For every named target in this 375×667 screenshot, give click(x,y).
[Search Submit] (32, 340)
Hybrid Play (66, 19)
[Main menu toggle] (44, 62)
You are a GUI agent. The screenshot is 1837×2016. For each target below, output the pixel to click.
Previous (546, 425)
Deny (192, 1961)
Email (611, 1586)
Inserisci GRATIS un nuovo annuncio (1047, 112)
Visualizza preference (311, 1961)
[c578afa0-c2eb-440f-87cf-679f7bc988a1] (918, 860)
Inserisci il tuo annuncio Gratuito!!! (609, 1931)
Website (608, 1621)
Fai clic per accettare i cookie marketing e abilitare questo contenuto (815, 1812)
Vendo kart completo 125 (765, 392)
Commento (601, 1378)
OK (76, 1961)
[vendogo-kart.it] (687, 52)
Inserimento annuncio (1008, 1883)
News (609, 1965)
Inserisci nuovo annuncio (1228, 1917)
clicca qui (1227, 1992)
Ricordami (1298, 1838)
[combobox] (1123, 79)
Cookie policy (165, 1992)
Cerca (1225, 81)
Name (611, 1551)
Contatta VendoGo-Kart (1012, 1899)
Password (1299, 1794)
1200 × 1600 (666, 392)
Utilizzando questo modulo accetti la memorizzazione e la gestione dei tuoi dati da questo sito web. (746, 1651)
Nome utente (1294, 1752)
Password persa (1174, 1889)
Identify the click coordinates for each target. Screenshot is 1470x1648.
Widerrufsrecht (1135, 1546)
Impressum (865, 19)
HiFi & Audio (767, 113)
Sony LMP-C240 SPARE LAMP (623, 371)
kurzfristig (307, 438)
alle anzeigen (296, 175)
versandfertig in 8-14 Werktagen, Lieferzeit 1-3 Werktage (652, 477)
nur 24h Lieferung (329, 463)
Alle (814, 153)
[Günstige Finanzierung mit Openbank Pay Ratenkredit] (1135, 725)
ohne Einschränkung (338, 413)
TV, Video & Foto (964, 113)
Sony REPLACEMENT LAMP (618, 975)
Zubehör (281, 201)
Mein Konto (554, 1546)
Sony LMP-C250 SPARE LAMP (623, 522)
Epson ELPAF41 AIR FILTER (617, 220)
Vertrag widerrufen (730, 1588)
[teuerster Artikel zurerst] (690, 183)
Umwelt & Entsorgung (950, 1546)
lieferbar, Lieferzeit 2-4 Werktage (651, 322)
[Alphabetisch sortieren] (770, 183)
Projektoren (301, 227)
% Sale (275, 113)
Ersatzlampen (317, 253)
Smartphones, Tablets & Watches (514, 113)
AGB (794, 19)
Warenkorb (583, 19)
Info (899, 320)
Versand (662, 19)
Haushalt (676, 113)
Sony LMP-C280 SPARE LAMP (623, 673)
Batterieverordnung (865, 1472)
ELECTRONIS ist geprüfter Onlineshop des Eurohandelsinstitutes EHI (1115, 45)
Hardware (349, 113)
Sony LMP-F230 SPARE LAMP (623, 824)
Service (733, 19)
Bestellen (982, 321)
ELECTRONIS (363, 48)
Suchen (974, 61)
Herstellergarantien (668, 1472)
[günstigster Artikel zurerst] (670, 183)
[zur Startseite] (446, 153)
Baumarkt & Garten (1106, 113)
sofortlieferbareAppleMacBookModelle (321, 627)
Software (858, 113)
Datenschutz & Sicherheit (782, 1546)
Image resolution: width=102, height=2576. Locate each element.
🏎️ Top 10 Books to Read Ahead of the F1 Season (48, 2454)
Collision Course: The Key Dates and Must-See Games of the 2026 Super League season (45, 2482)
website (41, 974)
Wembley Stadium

WHAT IS EXPECTED:
Beginning at the line above that contains "HiFi & Audio (767, 113)", return each line exactly through the line that contains "Sony LMP-F230 SPARE LAMP (623, 824)", and no others.

PROBLEM SOLUTION:
HiFi & Audio (767, 113)
Sony LMP-C240 SPARE LAMP (623, 371)
kurzfristig (307, 438)
alle anzeigen (296, 175)
versandfertig in 8-14 Werktagen, Lieferzeit 1-3 Werktage (652, 477)
nur 24h Lieferung (329, 463)
Alle (814, 153)
[Günstige Finanzierung mit Openbank Pay Ratenkredit] (1135, 725)
ohne Einschränkung (338, 413)
TV, Video & Foto (964, 113)
Sony REPLACEMENT LAMP (618, 975)
Zubehör (281, 201)
Mein Konto (554, 1546)
Sony LMP-C250 SPARE LAMP (623, 522)
Epson ELPAF41 AIR FILTER (617, 220)
Vertrag widerrufen (730, 1588)
[teuerster Artikel zurerst] (690, 183)
Umwelt & Entsorgung (950, 1546)
lieferbar, Lieferzeit 2-4 Werktage (651, 322)
[Alphabetisch sortieren] (770, 183)
Projektoren (301, 227)
% Sale (275, 113)
Ersatzlampen (317, 253)
Smartphones, Tablets & Watches (514, 113)
AGB (794, 19)
Warenkorb (583, 19)
Info (899, 320)
Versand (662, 19)
Haushalt (676, 113)
Sony LMP-C280 SPARE LAMP (623, 673)
Batterieverordnung (865, 1472)
ELECTRONIS ist geprüfter Onlineshop des Eurohandelsinstitutes EHI (1115, 45)
Hardware (349, 113)
Sony LMP-F230 SPARE LAMP (623, 824)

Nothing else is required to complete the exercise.